*** Opening of RECORDS SUPPLIED ***
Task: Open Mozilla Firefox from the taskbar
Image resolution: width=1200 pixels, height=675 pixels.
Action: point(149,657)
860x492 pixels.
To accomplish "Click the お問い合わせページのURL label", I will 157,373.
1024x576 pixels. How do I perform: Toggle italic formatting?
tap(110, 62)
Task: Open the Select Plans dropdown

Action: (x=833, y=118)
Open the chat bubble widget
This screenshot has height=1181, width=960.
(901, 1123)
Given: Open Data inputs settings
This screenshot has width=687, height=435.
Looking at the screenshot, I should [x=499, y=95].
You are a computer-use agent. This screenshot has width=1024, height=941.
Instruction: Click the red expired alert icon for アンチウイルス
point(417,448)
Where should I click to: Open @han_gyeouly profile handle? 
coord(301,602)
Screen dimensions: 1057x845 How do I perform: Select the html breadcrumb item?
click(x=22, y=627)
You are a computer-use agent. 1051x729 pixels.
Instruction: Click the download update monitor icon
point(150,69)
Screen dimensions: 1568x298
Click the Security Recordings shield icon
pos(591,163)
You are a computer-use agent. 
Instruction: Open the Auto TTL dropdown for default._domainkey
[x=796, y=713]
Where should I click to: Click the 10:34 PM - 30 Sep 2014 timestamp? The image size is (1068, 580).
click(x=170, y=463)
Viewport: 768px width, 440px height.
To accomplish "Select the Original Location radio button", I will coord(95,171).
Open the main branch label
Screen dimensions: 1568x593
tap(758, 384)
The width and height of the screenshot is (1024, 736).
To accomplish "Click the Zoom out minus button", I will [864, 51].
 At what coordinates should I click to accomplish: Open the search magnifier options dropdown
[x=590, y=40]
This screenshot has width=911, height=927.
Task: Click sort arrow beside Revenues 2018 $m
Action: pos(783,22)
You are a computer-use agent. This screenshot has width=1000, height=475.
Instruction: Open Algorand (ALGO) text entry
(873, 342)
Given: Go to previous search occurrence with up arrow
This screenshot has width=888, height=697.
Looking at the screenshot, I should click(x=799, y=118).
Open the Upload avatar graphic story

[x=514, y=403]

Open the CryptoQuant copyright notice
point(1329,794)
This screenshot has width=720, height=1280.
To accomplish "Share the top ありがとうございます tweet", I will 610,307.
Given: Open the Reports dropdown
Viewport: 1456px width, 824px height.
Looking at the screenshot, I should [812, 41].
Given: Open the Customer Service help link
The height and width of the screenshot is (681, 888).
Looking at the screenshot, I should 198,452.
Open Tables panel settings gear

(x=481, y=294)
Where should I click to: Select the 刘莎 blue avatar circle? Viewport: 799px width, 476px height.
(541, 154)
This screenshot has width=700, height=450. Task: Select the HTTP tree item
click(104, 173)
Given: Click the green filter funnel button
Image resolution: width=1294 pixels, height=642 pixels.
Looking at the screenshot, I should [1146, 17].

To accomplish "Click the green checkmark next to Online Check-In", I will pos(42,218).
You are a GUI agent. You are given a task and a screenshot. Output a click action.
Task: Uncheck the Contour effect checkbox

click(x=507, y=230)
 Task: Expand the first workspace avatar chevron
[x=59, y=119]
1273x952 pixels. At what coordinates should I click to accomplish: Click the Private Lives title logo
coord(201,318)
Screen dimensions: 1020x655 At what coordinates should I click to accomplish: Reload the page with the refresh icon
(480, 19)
*** Close of RECORDS SUPPLIED ***
**EXERCISE AIM**: Beginning at the line that holds "You are a GUI", copy every line through the end of the entries exactly as given, and only those lines.

**EXERCISE RESPONSE**:
You are a GUI agent. You are given a task and a screenshot. Output a click action.
Task: Uncheck the Contour effect checkbox

click(x=507, y=230)
 Task: Expand the first workspace avatar chevron
[x=59, y=119]
1273x952 pixels. At what coordinates should I click to accomplish: Click the Private Lives title logo
coord(201,318)
Screen dimensions: 1020x655 At what coordinates should I click to accomplish: Reload the page with the refresh icon
(480, 19)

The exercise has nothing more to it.